A sign for Wyatts Towing hangs on a chain around a private parking lot in downtown Denver on March 22, 2022. (Faith Miller/Colorado Newsline)
Lawmakers pressed the chief executive of Colorado’s largest towing company Monday about the company’s alleged loan practices that might violate a 2022 law governing the industry.
House Bill 22-1314 is meant to make it easier for car owners to retrieve their vehicle after a non-consensual tow. Tow yards are now required to release cars if owners pay 15% of the total fee, up to $60. Then they would have time to pay off the rest of the balance so that a large towing fee wouldn’t inhibit their ability to pay rent and other bills.

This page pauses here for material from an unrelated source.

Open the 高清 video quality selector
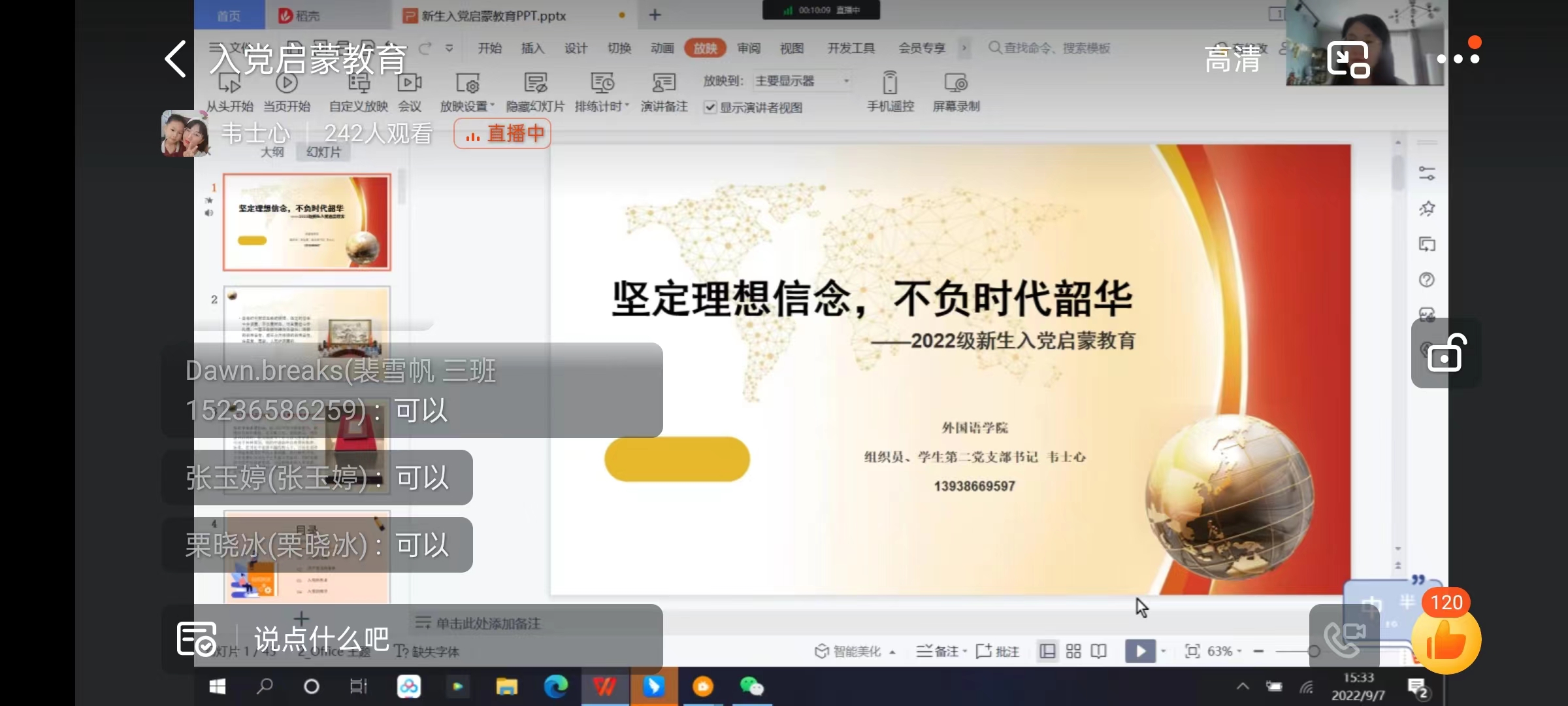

The law also mandates that towing companies provide a 24-hour notice before towing a car in most cases.
Lawmakers and other stakeholders, however, have raised concerns that Wyatts Towing is compelling people to agree to a loan program with high interest in order to get their car back at the reduced rate. Consumers need to provide their employer, income, banking, and rent or mortgage information in order to get that loan, according to reporting from The Denver Post.
“(People) are telling us that companies like yours have built what I consider to be predatory and illegal loan programs,” Rep. Andrew Boesenecker, a Fort Collins Democrat, told Wyatts CEO Trevor Forbes during a Monday hearing at the Capitol.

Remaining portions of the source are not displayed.